Antenatal classes, which are also known as parentcraft classes, are provided for free via the NHS and generally take place once a week. If you’re expecting a single baby then you’ll likely start these classes at around 8-10 weeks before your due date. If, however, you’re expecting twins, you’ll probably start these earlier as an earlier than usual delivery is relatively standard when you’re expecting twins.

The size of the groups for such classes can change dramatically from area to area, as can the availability of such classes. The ultimate aim of antenatal classes remains the same however, and that is to empower parents through knowledge, both for the birth and beyond.

Antenatal Breathing and Relaxation for Labour

What is an antenatal class?

So, are antenatal classes worthwhile?

There’s no escaping the fact that for the more introverted of couples these classes may seem rather intimidating. You may have to work with others, speak publicly and undertake tasks such as the breathing exercise. that said however they are known to present useful pieces of information, particularly for first time parents who may be inexperienced with child care.

Source

Alternatives to antenatal classes

If, like me, you really would prefer not to attend any antenatal classes whatsoever then there are plenty of viable alternatives, particularly as the internet today is a richer source of information than ever.
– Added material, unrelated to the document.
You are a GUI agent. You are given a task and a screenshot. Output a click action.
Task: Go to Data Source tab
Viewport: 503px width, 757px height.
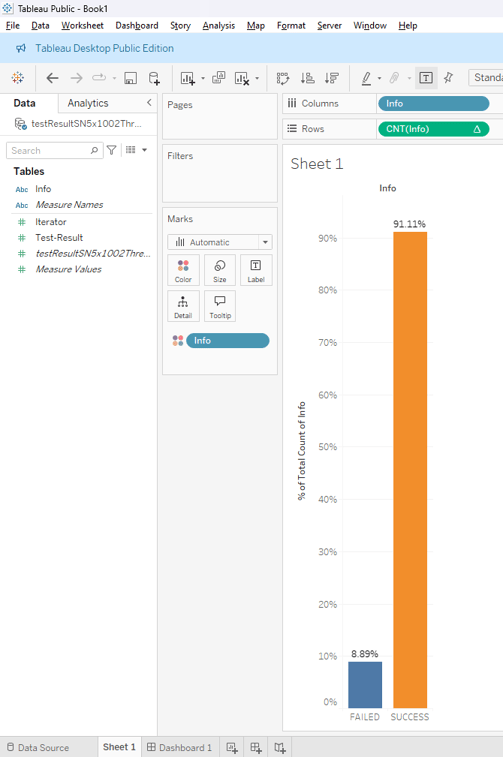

What’s more in undertaking your own research you may well find that you come across other topics and pregnancy/labour options, such as alternative pain relief methods (such as hypnobirthing) or alternative exercises throughout pregnancy, such as yoga.

If you do decide that internal classes aren’t for you then you may want to run through the following things, as these are the types of topics that would otherwise have been covered by antenatal classes.


  • General health throughout pregnancy (including topics such as what you should and shouldn’t be eating),

  • Exercises for managing fitness throughout pregnancy,

  • An overview of labour,

  • Options when it comes to pain relief throughout labour,

  • Ways to relax throughout pregnancy and throughout labour,

  • How to care for your baby (including bathing and feeding),

  • Health management throughout pregnancy and beyond,

  • Emotion management during pregnancy and beyond.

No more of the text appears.